Data provided:
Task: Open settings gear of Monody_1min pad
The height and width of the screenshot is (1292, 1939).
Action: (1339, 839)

--

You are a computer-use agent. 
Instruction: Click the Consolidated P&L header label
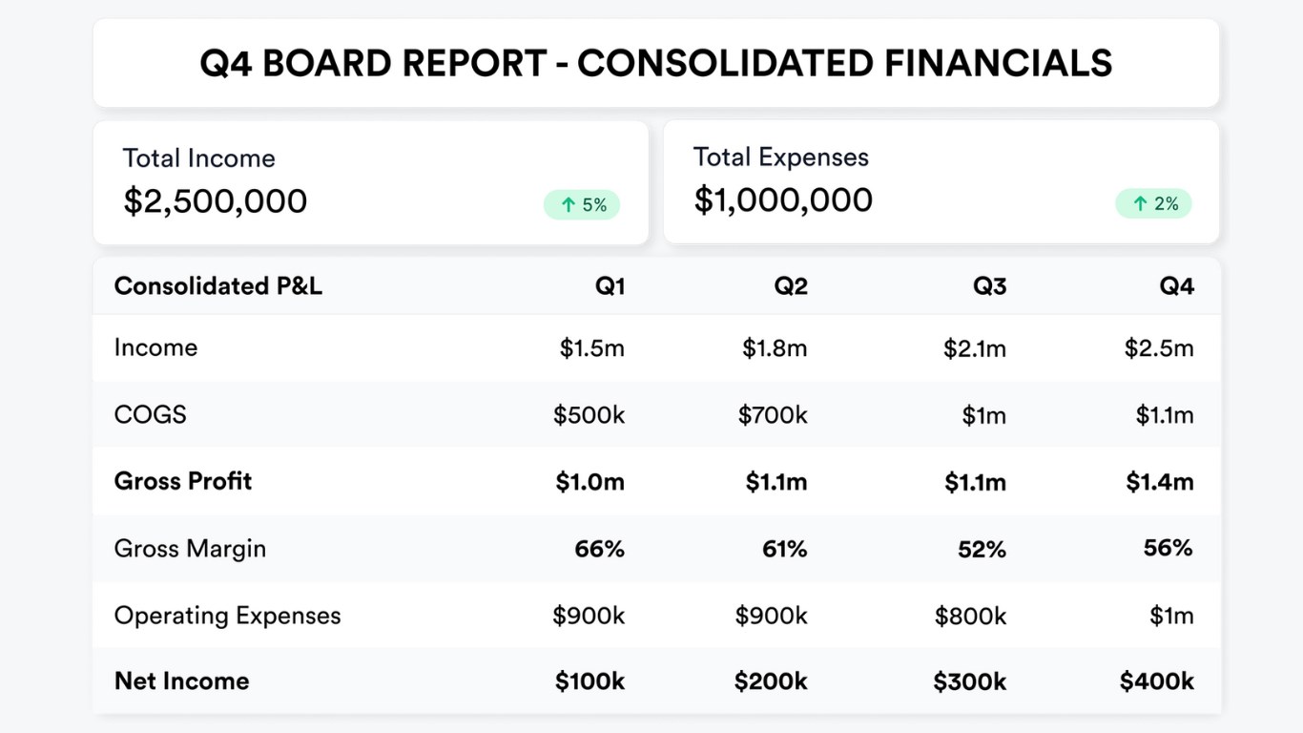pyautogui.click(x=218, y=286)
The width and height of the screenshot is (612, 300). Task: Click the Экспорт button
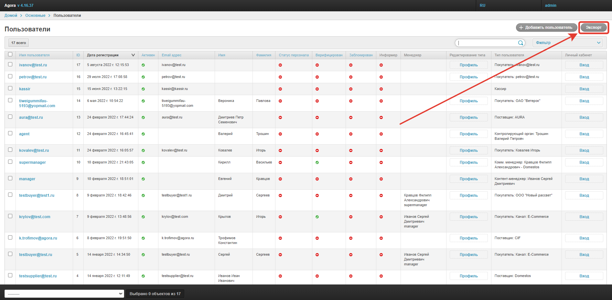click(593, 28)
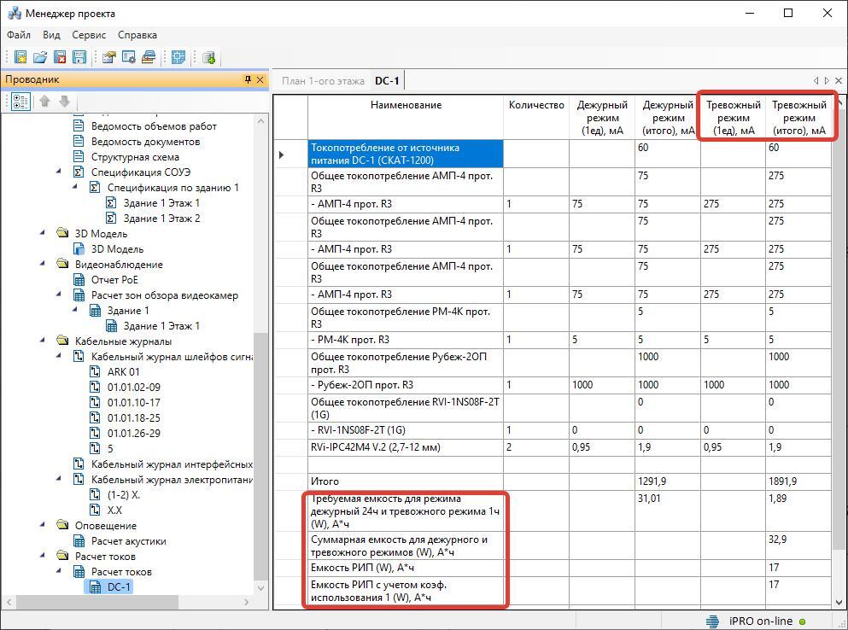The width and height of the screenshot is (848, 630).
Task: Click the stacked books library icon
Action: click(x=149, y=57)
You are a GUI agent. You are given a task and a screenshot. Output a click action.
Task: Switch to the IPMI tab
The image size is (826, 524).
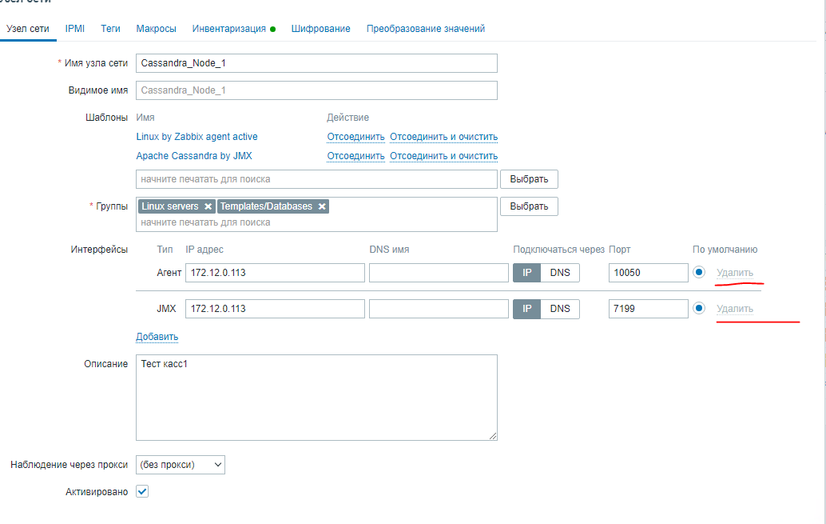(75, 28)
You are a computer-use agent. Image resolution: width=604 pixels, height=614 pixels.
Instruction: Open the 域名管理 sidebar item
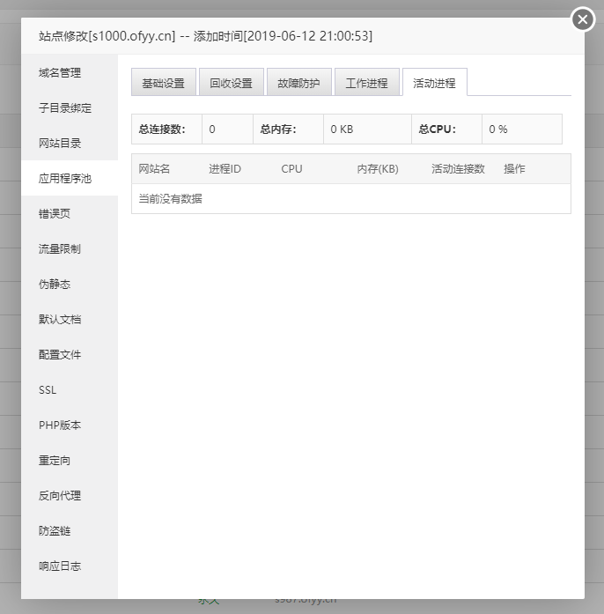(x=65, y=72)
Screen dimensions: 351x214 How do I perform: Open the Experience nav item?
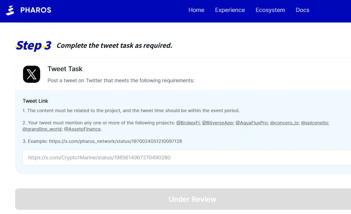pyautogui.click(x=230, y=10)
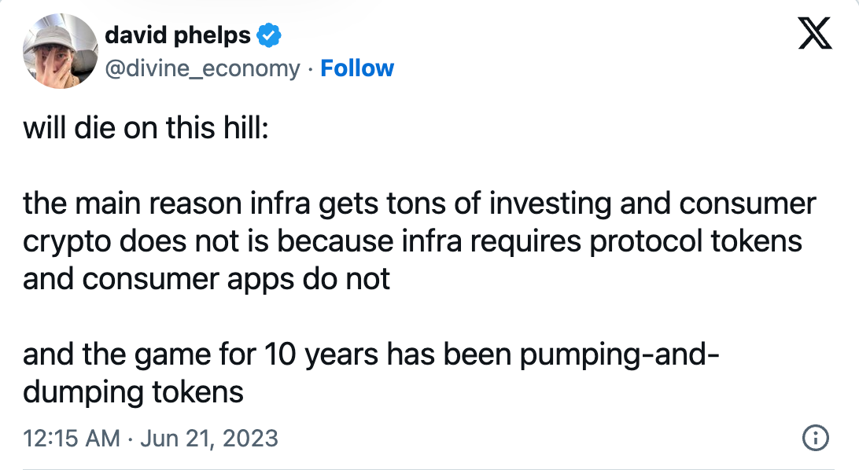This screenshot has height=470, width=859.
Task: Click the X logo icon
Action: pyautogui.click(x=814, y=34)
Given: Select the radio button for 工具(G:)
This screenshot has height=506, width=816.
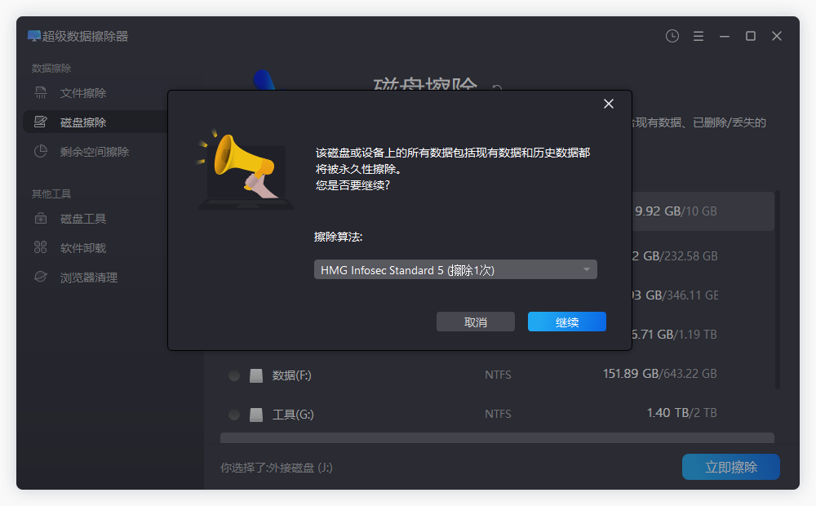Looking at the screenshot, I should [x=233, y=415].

---

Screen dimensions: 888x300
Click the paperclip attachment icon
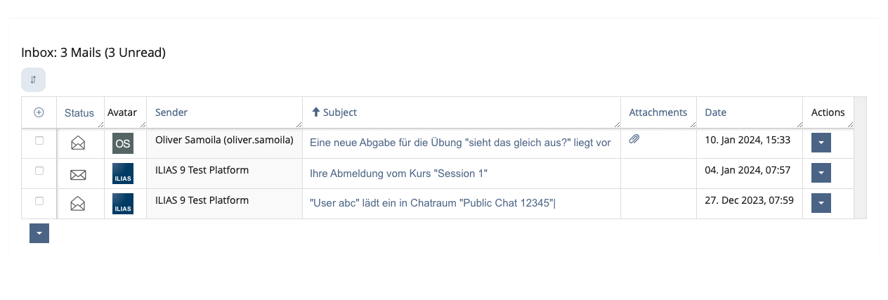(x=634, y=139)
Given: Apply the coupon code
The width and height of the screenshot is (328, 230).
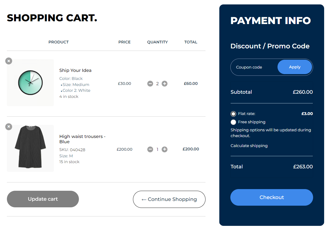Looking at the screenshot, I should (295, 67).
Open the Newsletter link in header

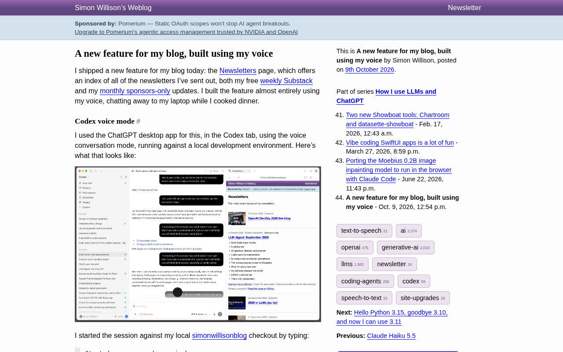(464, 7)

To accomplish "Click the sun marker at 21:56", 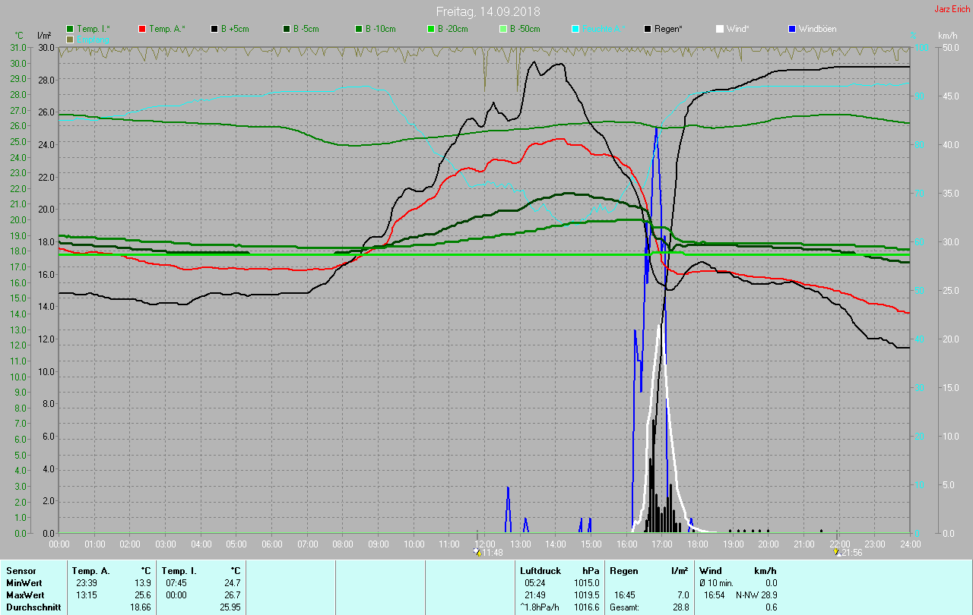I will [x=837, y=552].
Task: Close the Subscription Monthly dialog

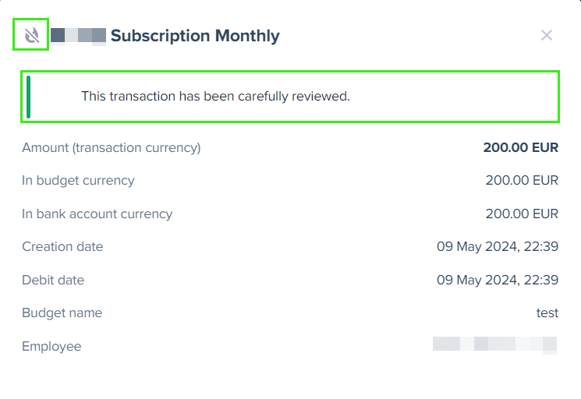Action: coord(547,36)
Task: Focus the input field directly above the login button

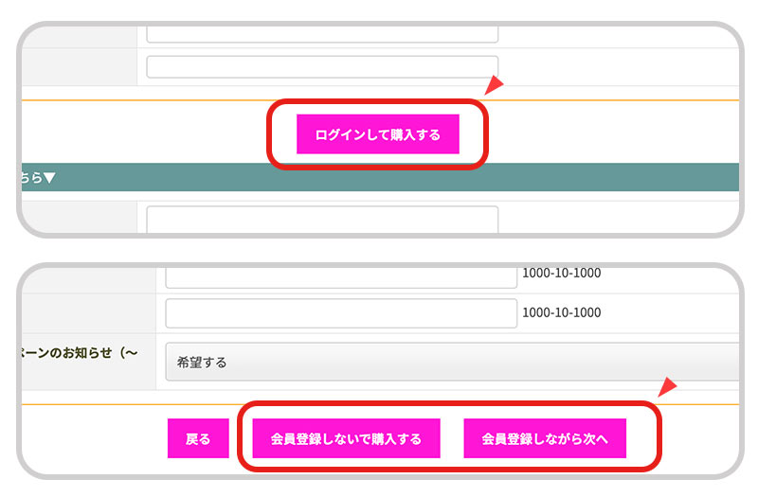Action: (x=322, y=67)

Exercise prompt: For the word "computer", please say how many lines in the entries hold it, with only the number as the reply.

Written reply: 2